Testo estratto -
◆ ◆ ◆ ◆ ◆ ◆ ◆

I momenti della pianificazione del trattamento si riassumono in:

• esame clinico; anamnestico e strumentale;
• bilancio lesionale e preparazione della parte lesionata;
• esplorazione chirurgica e trattamento delle lesioni.
 

Esame clinico della mano traumatizzata

L'esame clinico di una mano lesionata può risultare complesso a causa delle condizioni generali del paziente, per altri traumi associati e per le condizioni dei tessuti.

Si devono individuare:

• le principali lesioni vascolari, che portano a devascolarizzazione dei tessuti;
• le lesioni tendinee, sia flessone che estensorie;
• le lesioni nervose, con danno sensitivo e motorio (spesso difficile da valutare a causa del dolore) ;
• il danno osseo e del sistema muscolo-tendineo.
 

 In base alle condizioni di urgenza o di emergenza dovremo considerare quali valutazioni ed esami eseguire.

Nei traumi di maggiore entità che possono accompagnarsi ad importanti perdite ematiche è prioritaria la stabilizzazione del paziente secondo i criteri del life support e, nel caso di politrauma, la successione degli interventi va concordata in equipe secondo le necessità atte a garantire la sopravvivenza del paziente. In condizioni stabilizzate sarà poi fondamentale la raccolta di un'anamnesi quanto più dettagliata possibile sia del paziente (età, comorbidità, allergie, attività lavorative ed esigenze funzionali, mano dominante) sia riguardo alle modalità del trauma.

◆ ◆ ◆ ◆ ◆ ◆ ◆

Materiale fornito -
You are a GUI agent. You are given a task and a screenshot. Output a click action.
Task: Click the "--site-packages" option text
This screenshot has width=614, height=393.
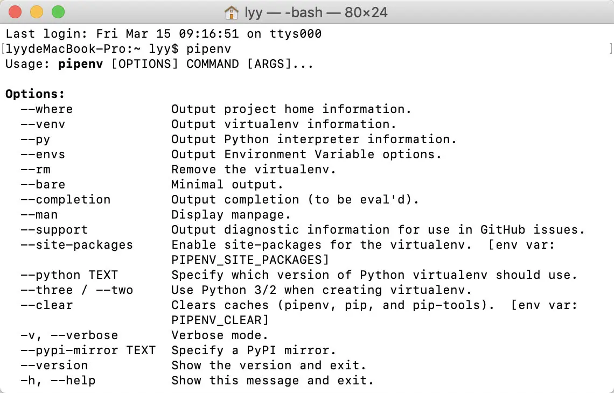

◆ ◆ ◆ ◆ ◆ ◆ ◆

Compiti richiesti -
A) Traduci in inglese questa frase del testo estratto: «L'esame clinico di una mano lesionata può risultare complesso a causa delle condizioni generali del paziente, per altri traumi associati e per le condizioni dei tessuti.»
B) Indica se ciascuna affermazione concorda con il testo estratto, rispondendo sì o no e citando le parole decisive: (i) nei traumi con importanti perdite ematiche ha la priorità la stabilizzazione del paziente; (ii) nel politrauma l'ordine degli interventi è deciso dal singolo chirurgo; (iii) l'anamnesi del paziente comprende la mano dominante.
Il materiale è indipendente dal testo estratto.

Risultati per compito -
A) The clinical examination of an injured hand can be complex because of the patient's general condition, other associated injuries, and the condition of the tissues.

B)
(i) Sì: «è prioritaria la stabilizzazione del paziente secondo i criteri del life support».
(ii) No: «la successione degli interventi va concordata in equipe».
(iii) Sì: «mano dominante».